WHAT YOU ARE ASKED TO DO:
In your copy of the listing below, reproduce each word exactly and include no pictures.

RECORDS TO USE:

^^^^

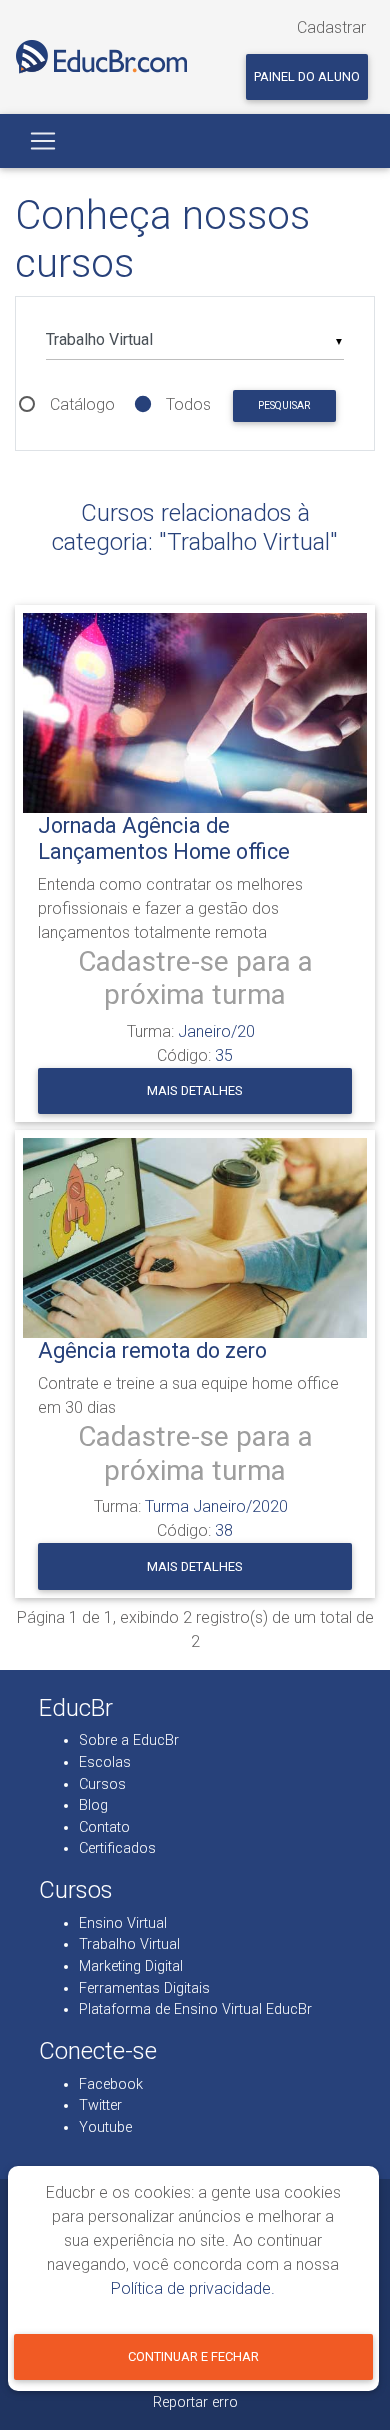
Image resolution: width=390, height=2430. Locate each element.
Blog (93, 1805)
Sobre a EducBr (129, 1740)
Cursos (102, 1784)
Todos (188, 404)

^^^^

WRITTEN REPLY:
Image resolution: width=390, height=2430. Locate each element.
Blog (93, 1805)
Sobre a EducBr (129, 1740)
Cursos (102, 1784)
Todos (188, 404)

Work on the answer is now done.